Jane’s story is divided into several acts. The first act focuses on her life with her maternal uncle’s family at Gateshead. Her parents are dead and now so is her uncle and Jane is cared for by Aunt Sarah Reed who treats her like a servant.  Further, the cousins are mean and the male cousin is mentally and physically abusive. “You have no business to take our books; you are a dependent, mama says; you have no money; your father left you none; you ought to beg, and not to live here with gentlemen’s children like us.” — cousin John Reed. 

Whereas many heroines will take the abuse as if they deserve it, Jane rebels and fights back.  She is punished for her refusal to be abused by being locked in the very room where her uncle died. Jane is terrified, but upon her release, she is brutally honest, I am glad you are no relation of mine. I will never call you aunt again as long as I live. I will never come to visit you when I am grown up; and if any one asks me how I liked you, and how you treated me, I will say the very thought of you makes me sick, and that you treated me with miserable cruelty.–Jane Eyre .  

After her aunt  finds a way to rid herself of the orphan, Jane is sent to the Lowood School for Girls, which is exactly as awful as you can imagine.  Here, the girls aren’t always physically abused, but they are barely fed and rarely loved.  However, it’s far better than what she escaped from: I would not now have exchanged Lowood with all its privations, for Gateshead and its daily luxuries–Jane Eyre. Jane also meets Helen Burns and they strike up a friendship.  Even though conditions here are mostly awful, Jane excels in her education spending six years there as a student and two additional years as a teacher. What else is a girl to do but study  and work when she is poor?

The pivotal act of the book for me was when Jane is employed as a governess at Thornfield Hall, where Jane’s only charge shall be the young French girl, Adele Varens.  The house itself is Gothic and foreboding,  All these relics gave…Thornfield Hall the aspect of a home of the past: a shrine to memory. I liked the hush, the gloom, the quaintness of these retreats in the day; but I by no means coveted a night’s repose on one of those wide and heavy beds: shut in, some of them, with doors of oak; shaded, others, with wrought old-English hangings crusted with thick work, portraying effigies of strange flowers, and stranger birds, and strangest human beings,–all which would have looked strange, indeed, by the pallid gleam of moonlight …

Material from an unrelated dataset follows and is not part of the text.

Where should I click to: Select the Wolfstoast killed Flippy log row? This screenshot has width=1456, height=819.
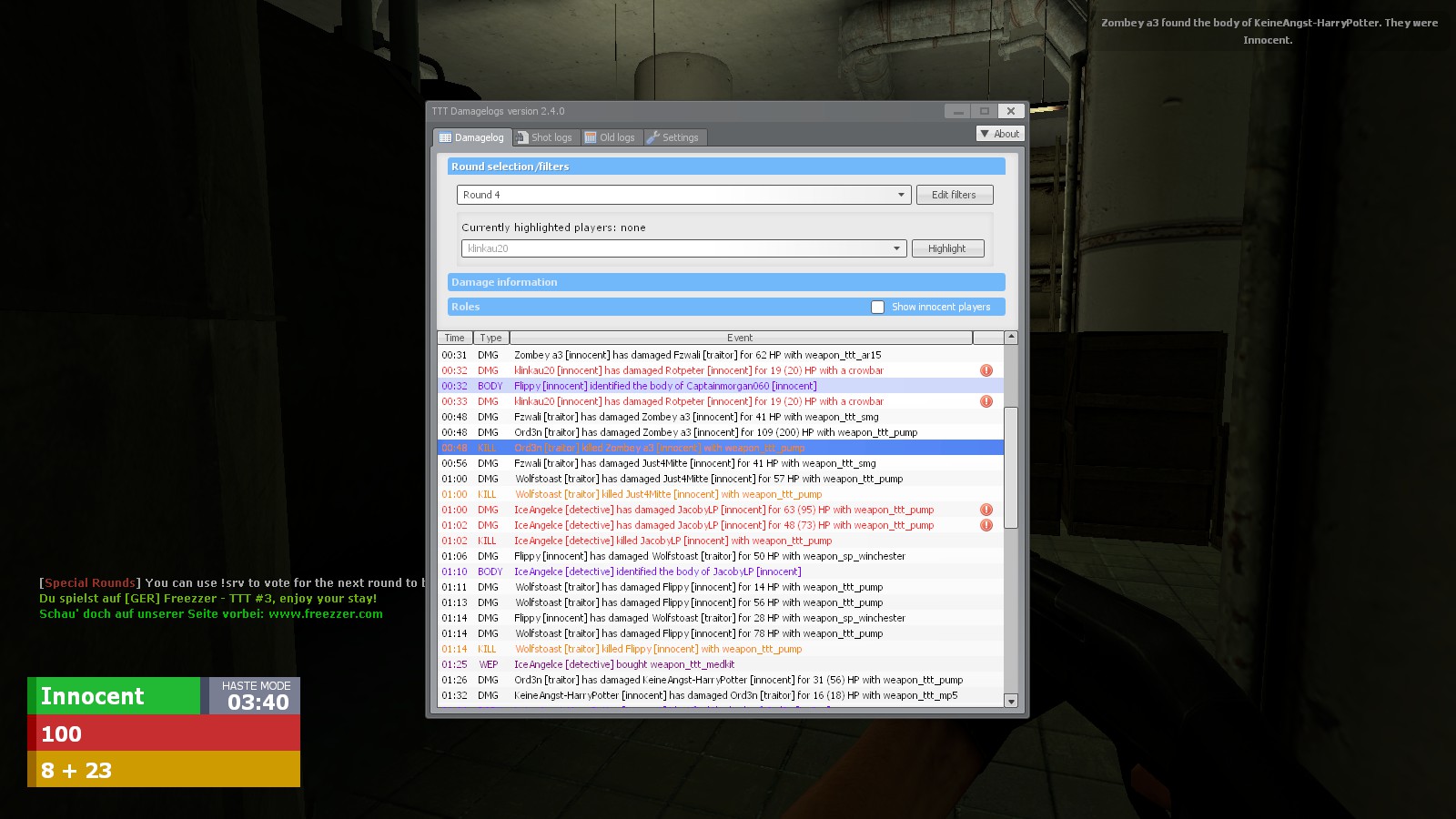coord(658,649)
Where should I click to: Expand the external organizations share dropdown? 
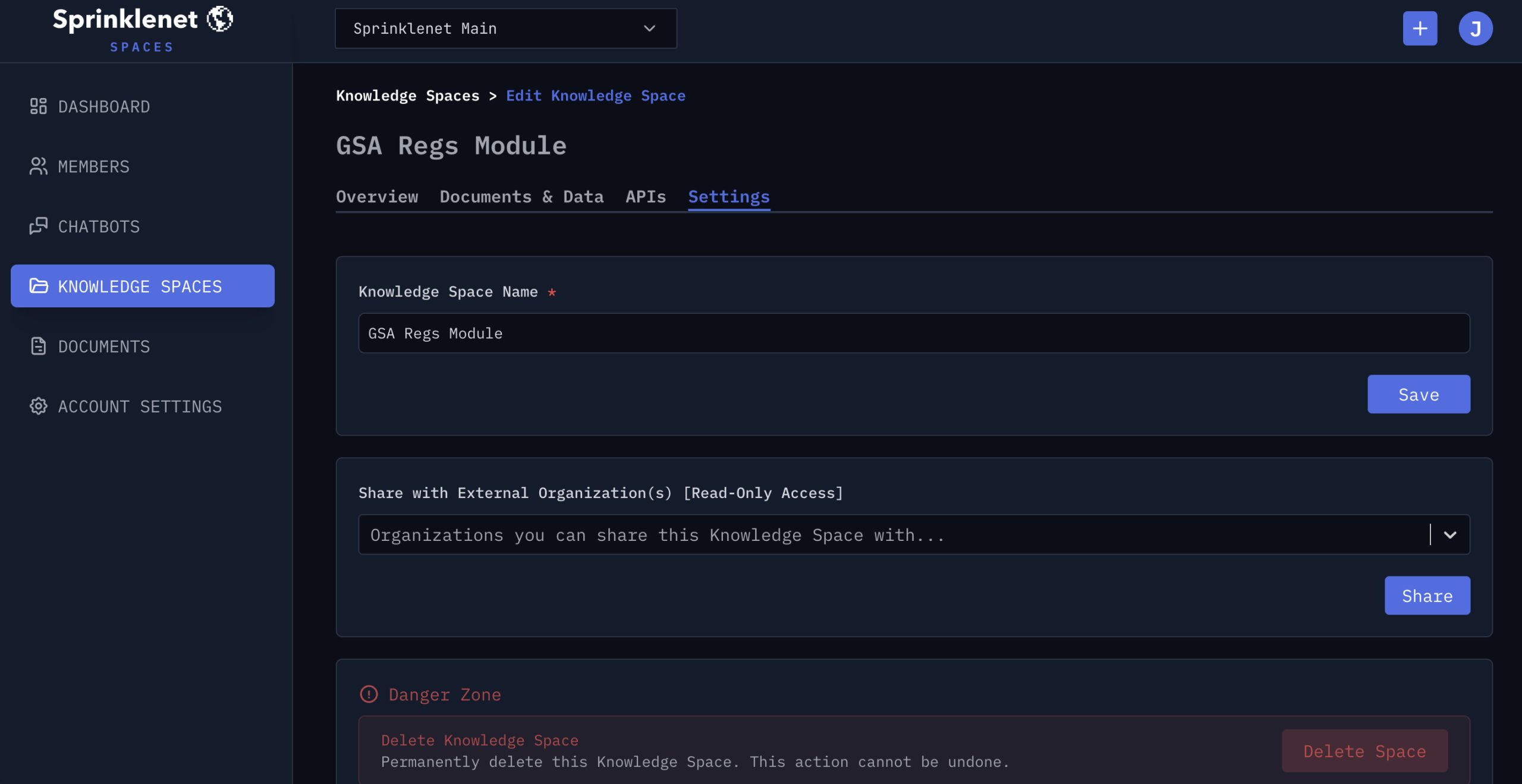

The master of the house is the mysterious Mr. Rochester, the perfectly Byronic hero of the book. He is mad, bad, and dangerous to know—-a man of secrets and moral ambiguity. He had a dark face, with stern features, and a heavy brow; his eyes and gathered eyebrows looked ireful and thwarted just now. Even though he is threatening, there is something about Rochester that intrigues Jane, but she is not the type of heroine to give in to his demands or desires just because he is the man in charge.

Jane is very strong, fierce and independent. Although she was created in a time of  suppression of the female gender, she does attempt to have a fulfilling life on her own terms.  She is a woman before her time and I so wish that Jane Eyre could be valued more in a modern audience, rather than the insipid Bella Swan.  I know all of us wonder, “Why Am I Here? What is my Purpose in Life?” Jane questions her own life and purpose just as much as any of us still do today, but she doesn’t sit around feeling sorry for herself. She makes the best of what she has.

Jane Eyre is in my mind a romance.  There were the moments of swooning (mine and Jane’s), when Jane admits at one point, her true feelings for Rochester, I had not intended to love him: the reader knows I had wrought hard to extirpate from my soul the germs of love there detected; and now, at the first renewed view of him, they spontaneously revived, green and strong! He made me love him without looking at me. It may not have the sweeping gestures of a typical modern romance, but Jane does find satisfaction.